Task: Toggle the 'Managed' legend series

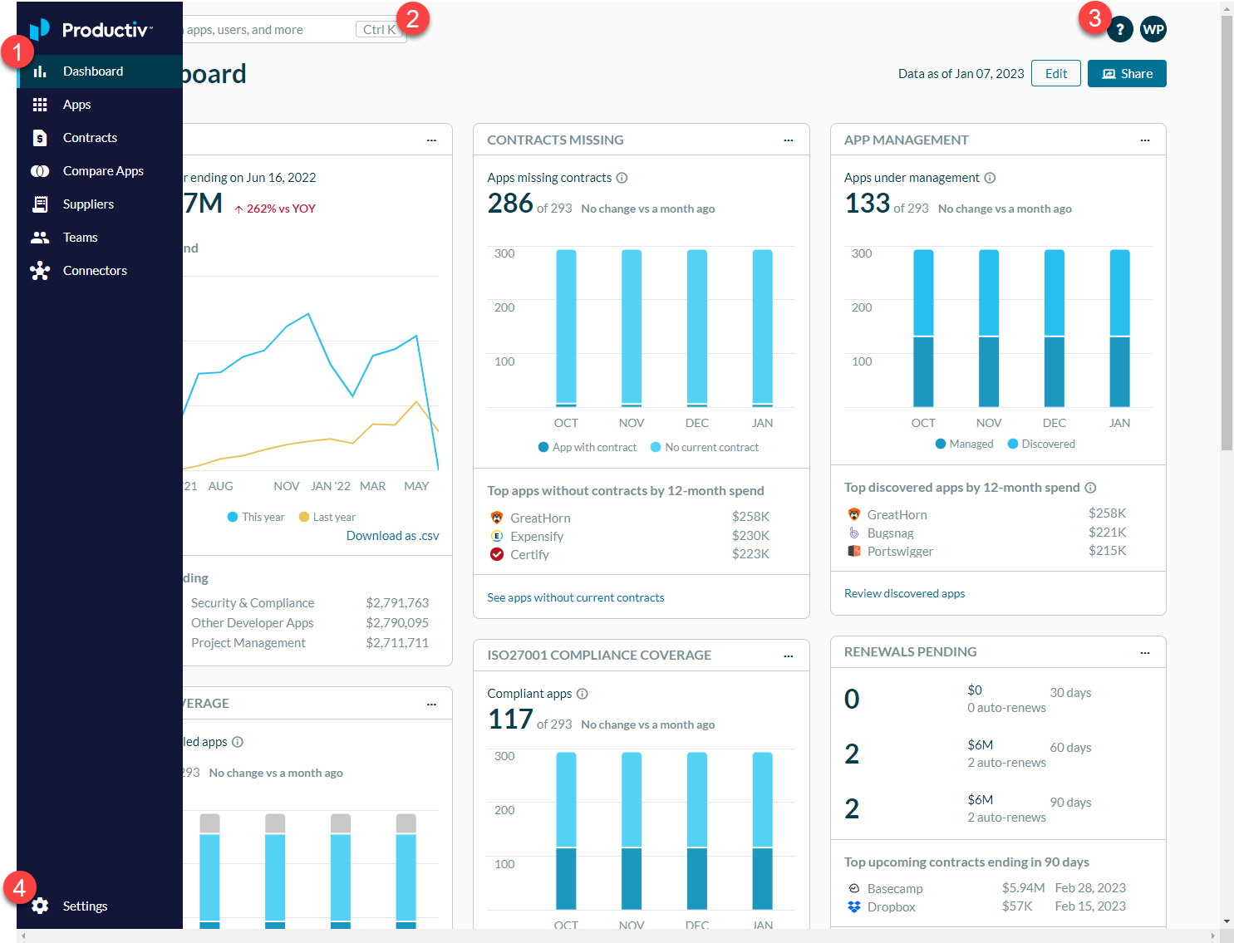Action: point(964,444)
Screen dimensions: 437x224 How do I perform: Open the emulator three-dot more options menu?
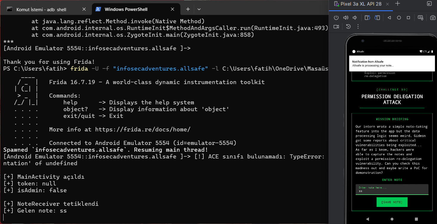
...
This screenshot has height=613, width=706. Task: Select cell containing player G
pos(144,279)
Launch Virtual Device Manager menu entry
...
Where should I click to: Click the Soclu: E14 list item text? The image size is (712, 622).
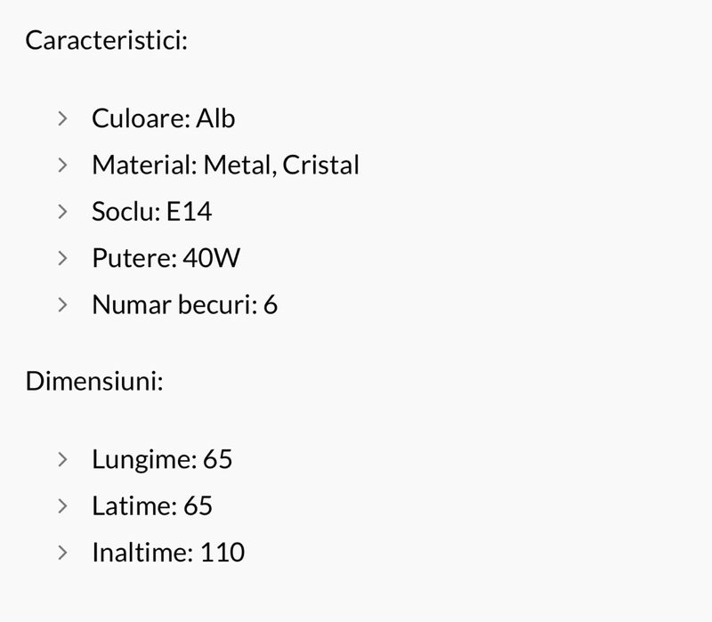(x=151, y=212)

# Exercise goal:
The reply should hold the entries above from the line with "Task: Toggle the 'Managed' legend series" to the line with "Screen dimensions: 437x224", duplicated exactly, pictures excluded.

# Response area:
Task: Toggle the 'Managed' legend series

Action: point(964,444)
Screen dimensions: 437x224 How do I perform: Open the emulator three-dot more options menu?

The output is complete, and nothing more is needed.